» **What the task asks**
Copy out the blog post below about the 2006 election in Belarus word for word, with every line, mark, and spacing kept the same.

Passage provided below:

Saturday, March 18, 2006

As of March 16, some 550 foreign journalists have been accredited to cover the election in Belarus, according to LJ user idridze (in Russian).

It reminded me of December 2004 in Kyiv, and I went looking for the post in which I mentioned how many foreign journalists were accredited by our foreign ministry then: more than 1,700.

Amazing, but it turned out to be the same post in which I wrote about our encounter with a Belarusian opposition activist living in a "tent city" on Khreshchatyk:

This Belarusian man we talked to was a seasoned opposition fighter, middle-aged, with a few inexplicable scratches on his face. He's been through a 15-day arrest after the recent referendum and through a hunger strike at a preliminary detention center several years earlier, which ended at a hospital emergency room when his kidneys stopped functioning. He said bad things about some Belarusian opposition leader whose name I don't remember - some guy who encouraged people to go to the polls to vote in the bogus referendum, even though the results had been known at least a year in advance. He said he was sure that the current Ukrainian revolution would soon be repeated in Belarus. "If it wasn't for Russia's special services support, Lukashenko wouldn't last a month in Belarus, because most people don't want him there," he said.


I hope everything will end well for all of them over there.

Also, now I understand what it was like to watch Ukraine in 2004 for those who were not here: I'm glued to my computer and I'm really nervous something would go wrong in Minsk on Sunday and there'll be violence and, God forbid, casualties. I'm glued even though nothing's really happening yet, nothing but arrests and intimidation campaign - and endless conversations about that.

Oh, and I still don't know which of the opposition leaders that guy was talking about. Could it be Milinkevich?

End of Passage provided.
Data under study below:

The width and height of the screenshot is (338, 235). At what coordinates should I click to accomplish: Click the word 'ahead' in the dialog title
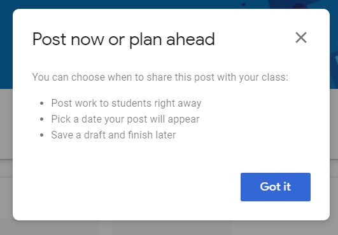click(x=190, y=39)
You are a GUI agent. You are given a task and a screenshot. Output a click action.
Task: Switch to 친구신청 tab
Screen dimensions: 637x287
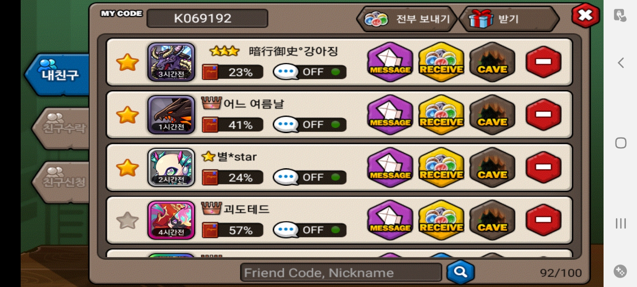coord(61,182)
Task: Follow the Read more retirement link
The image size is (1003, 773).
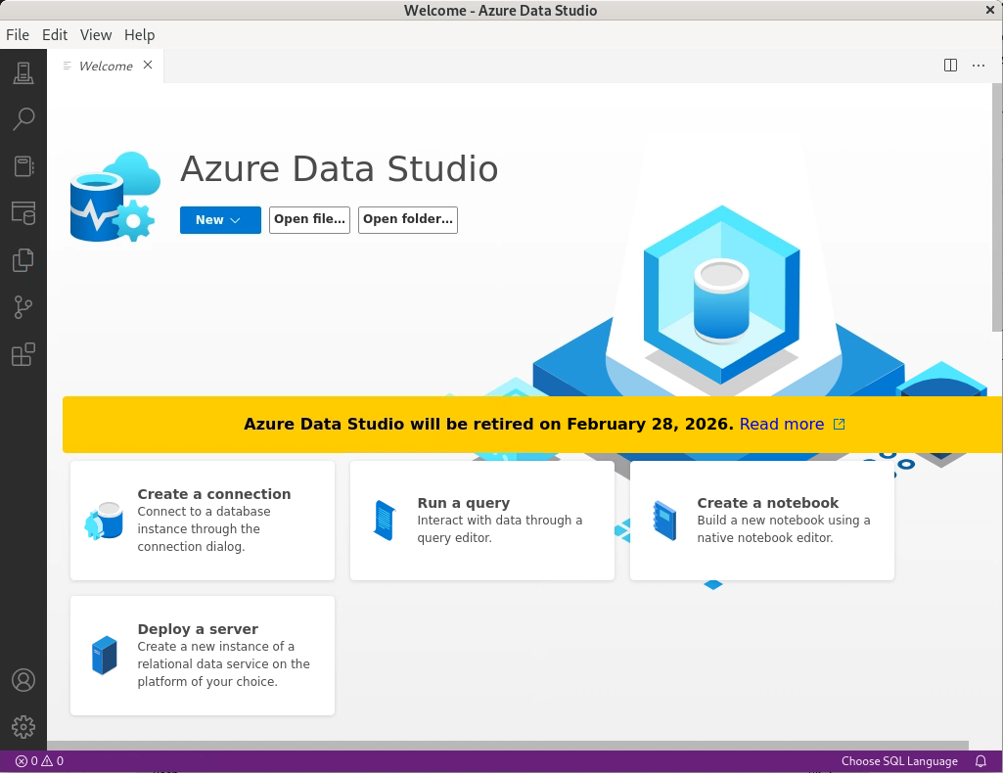Action: (x=782, y=425)
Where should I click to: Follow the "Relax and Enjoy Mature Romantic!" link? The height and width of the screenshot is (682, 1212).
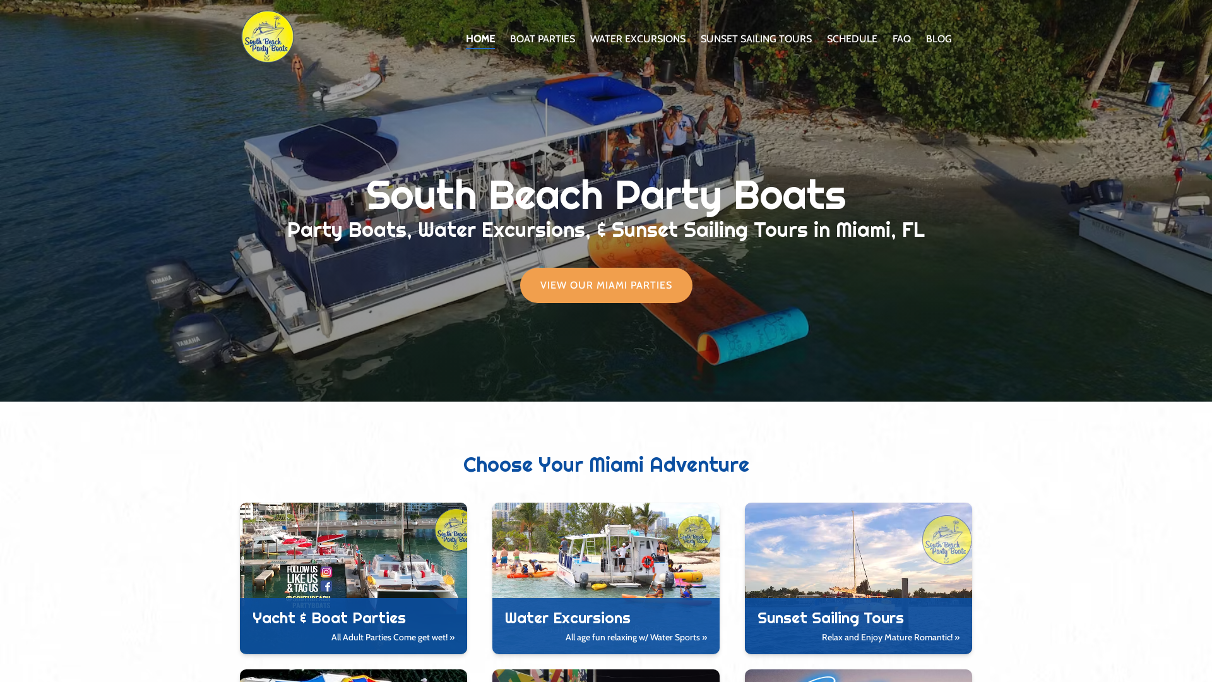pyautogui.click(x=891, y=637)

End of Data under study.

» **Result**
Saturday, March 18, 2006

As of March 16, some 550 foreign journalists have been accredited to cover the election in Belarus, according to LJ user idridze (in Russian).

It reminded me of December 2004 in Kyiv, and I went looking for the post in which I mentioned how many foreign journalists were accredited by our foreign ministry then: more than 1,700.

Amazing, but it turned out to be the same post in which I wrote about our encounter with a Belarusian opposition activist living in a "tent city" on Khreshchatyk:

This Belarusian man we talked to was a seasoned opposition fighter, middle-aged, with a few inexplicable scratches on his face. He's been through a 15-day arrest after the recent referendum and through a hunger strike at a preliminary detention center several years earlier, which ended at a hospital emergency room when his kidneys stopped functioning. He said bad things about some Belarusian opposition leader whose name I don't remember - some guy who encouraged people to go to the polls to vote in the bogus referendum, even though the results had been known at least a year in advance. He said he was sure that the current Ukrainian revolution would soon be repeated in Belarus. "If it wasn't for Russia's special services support, Lukashenko wouldn't last a month in Belarus, because most people don't want him there," he said.


I hope everything will end well for all of them over there.

Also, now I understand what it was like to watch Ukraine in 2004 for those who were not here: I'm glued to my computer and I'm really nervous something would go wrong in Minsk on Sunday and there'll be violence and, God forbid, casualties. I'm glued even though nothing's really happening yet, nothing but arrests and intimidation campaign - and endless conversations about that.

Oh, and I still don't know which of the opposition leaders that guy was talking about. Could it be Milinkevich?